According to (22), the output \(\textbf{C}\) is given by \(\Phi \,\textbf{R}\):

$$\begin{aligned} \left[ \begin{matrix} 0.909 &{} -0.083 &{} -0.075 &{} -0.068 \\ 0 &{} 0.909 &{} -0.083 &{} -0.075 \\ 0 &{} 0 &{} 0.909 &{} -0.083 \\ 0 &{} 0 &{} 0 &{} 0.909 \\ \end{matrix}\right] \cdot \left[ \begin{matrix} 332.01 \\ 320.41 \\ 308.23 \\ 295.44\\ \end{matrix}\right] =\left[ \begin{matrix} 232.01 \\ 243.61 \\ 255.79 \\ 268.58 \\ \end{matrix}\right] \end{aligned}$$

Also this case, \(\textbf{C}^{*}\) and \(\textbf{R}^{*}\) are twin triggers.

9 Conclusions

We found that the IO analysis approach is able to shed some light on the somehow fascinating and controversial (at least in the Italian current debate) STAP issue.
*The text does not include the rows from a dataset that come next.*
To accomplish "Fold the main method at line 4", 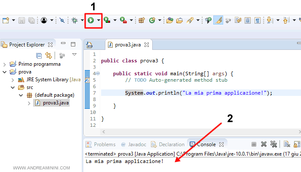I will (98, 74).
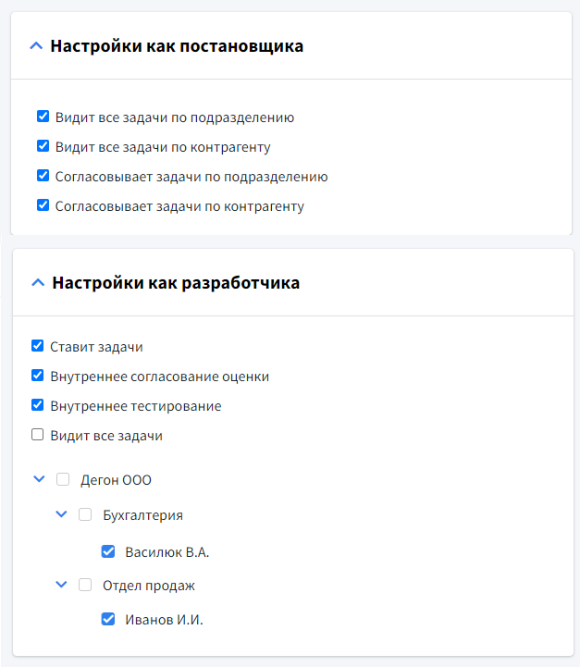Uncheck the 'Ставит задачи' checkbox
Screen dimensions: 580x667
pos(38,346)
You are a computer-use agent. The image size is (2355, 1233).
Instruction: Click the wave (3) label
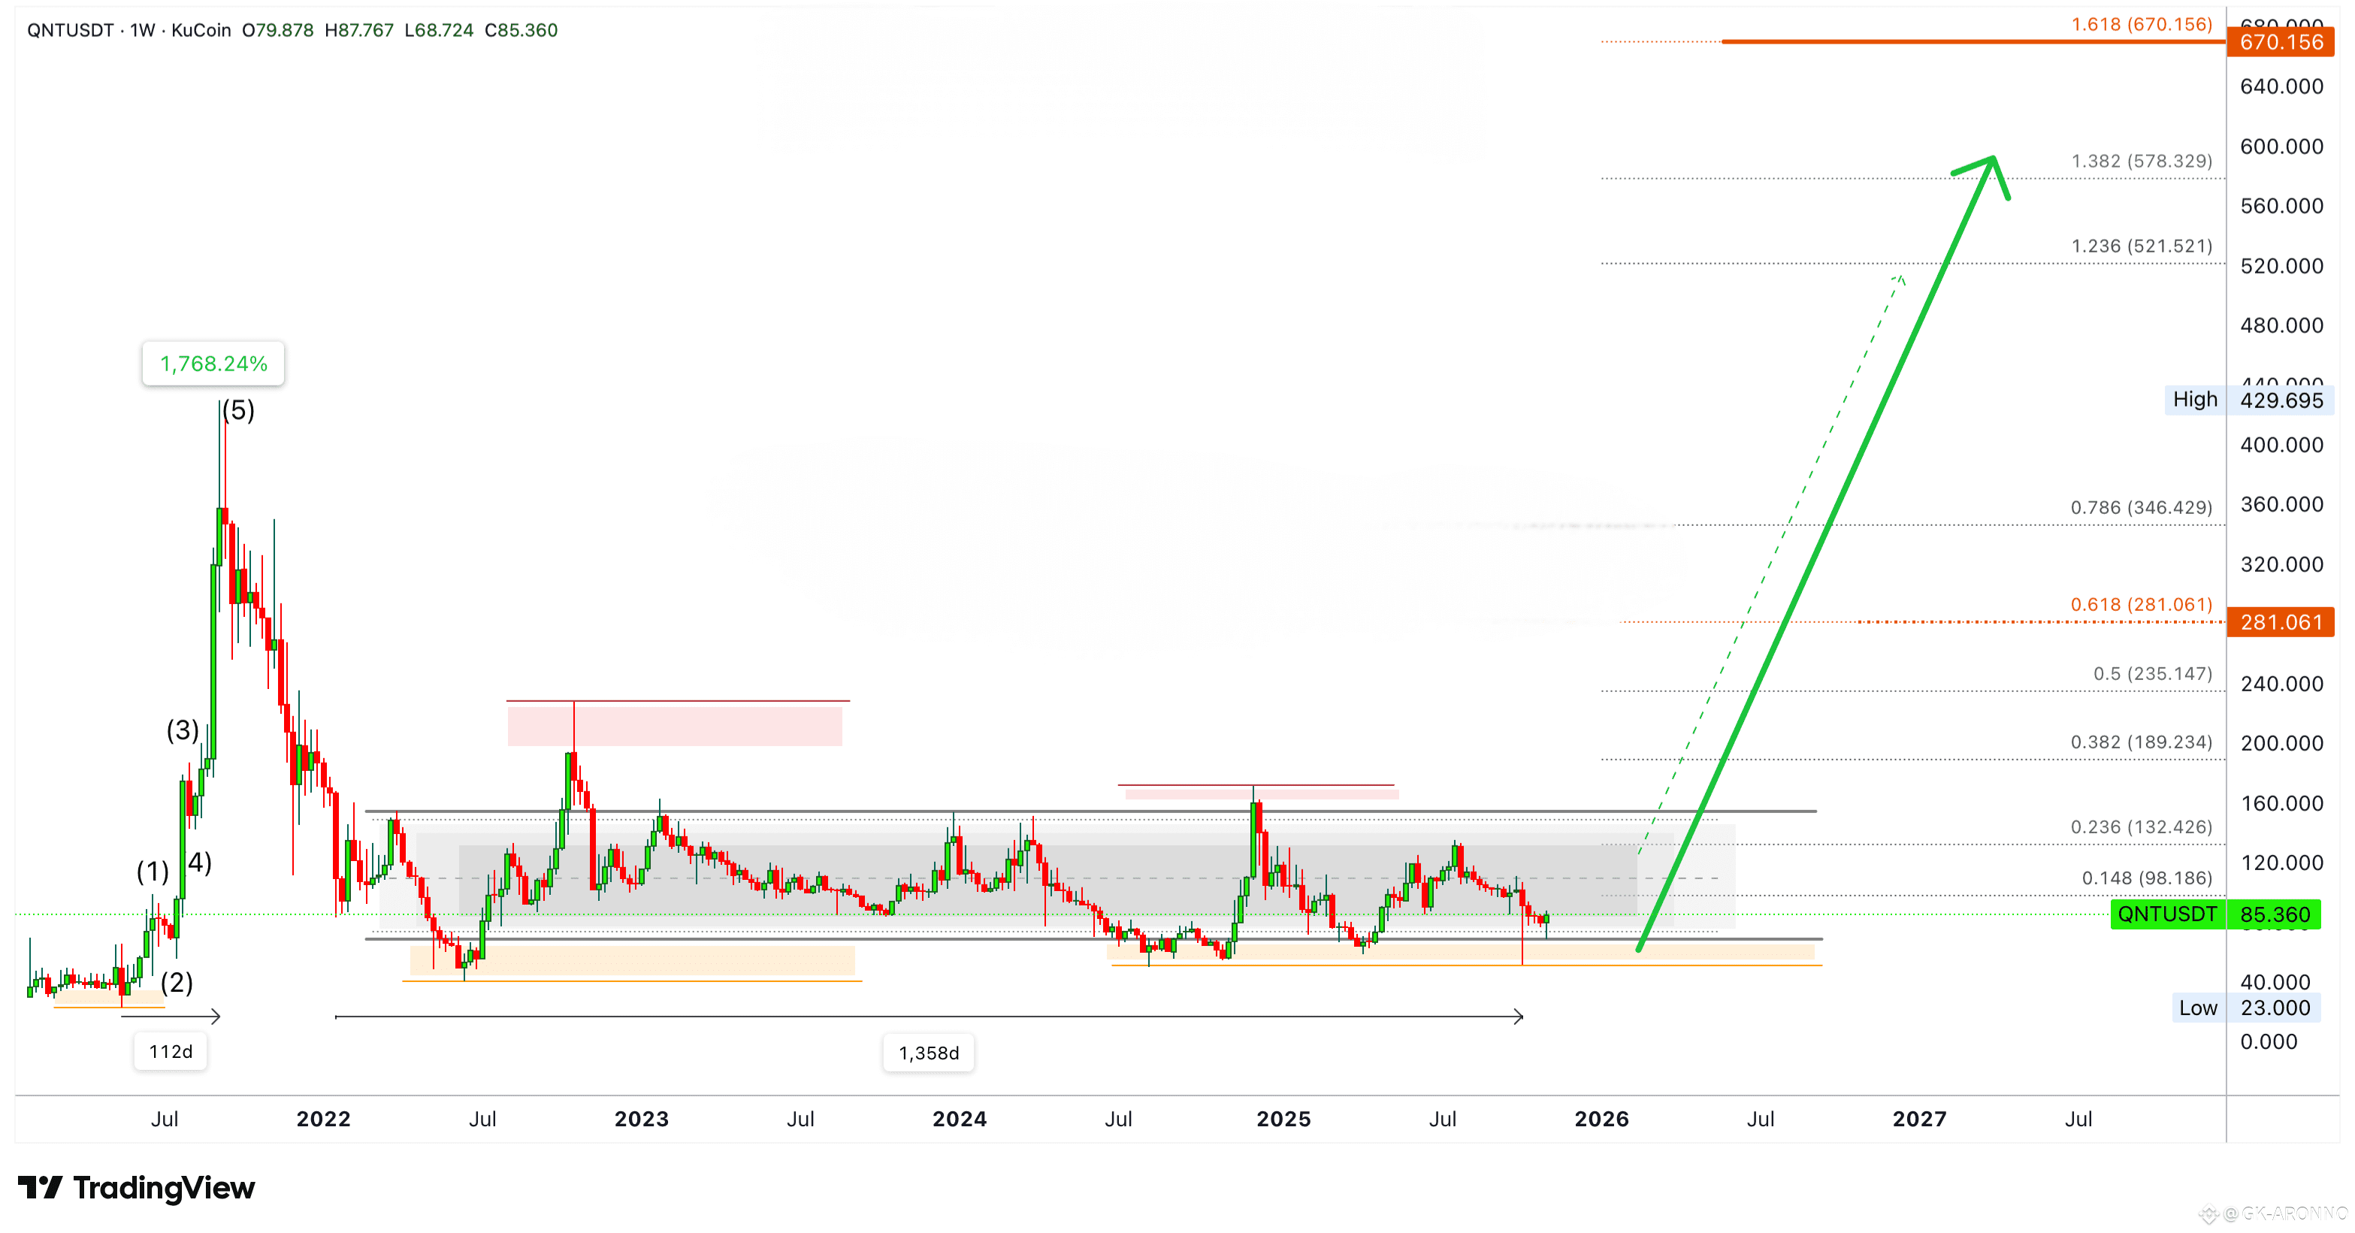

The main idea behind this approach is the clear distinction between input/trigger and outputs of the amortization plan. It helps to clarify that, given the set of contractual parameters \(\textbf{x}\), any STAP has a dual nature. There are two perfectly equivalent twin STAPs: the STAPC with trigger/input a feasible sequence of principal reimbursements and a set of four matrices (ILGF), which transform the trigger into the four output vectors of the STAPC and, the STAPR with trigger/input a feasible sequence of instalments, and a set of four matrices \((\Phi ,\Lambda ,\Gamma ,I)\), which in turn transform the trigger into the four output vectors of the STAPR.

The approach makes clear that the two STAPs are coincident, i.e., twin, if and only if two independent conditions are satisfied: the instalment trigger of the STAPR must be the instalment output of the STAPC and the matrix \(\Phi \), which transforms the instalment trigger in the reimbursement output must be the inverse of F, which transforms the reimbursement trigger in the instalment output. A symmetric reasoning may be applied keeping as starting point a STAPR with trigger/input a sequence of instalments. From a logical point of view, neither of the two starting points is privileged and there are no reasons to think that the two STAPs should follow different rules depending on the choice of the trigger.

The IO approach introduced here may be applied to any STAP, but it is of particular utility once it is applied to the case of the plan currently labelled French STAP. It helps us to understand that the contractual agreement on a sequence of constant instalments is not necessarily obtained as the outcome of a STAPR. It may be obtained also as the outcome of the STAPC with agreed trigger a proper sequence of reimbursement quotas. It should be noted that the corresponding feasibility condition does not directly involve either any a priori condition of constancy of instalments, or any financial regime framework. Rather these two conditions are merely the outcome of the STAPC.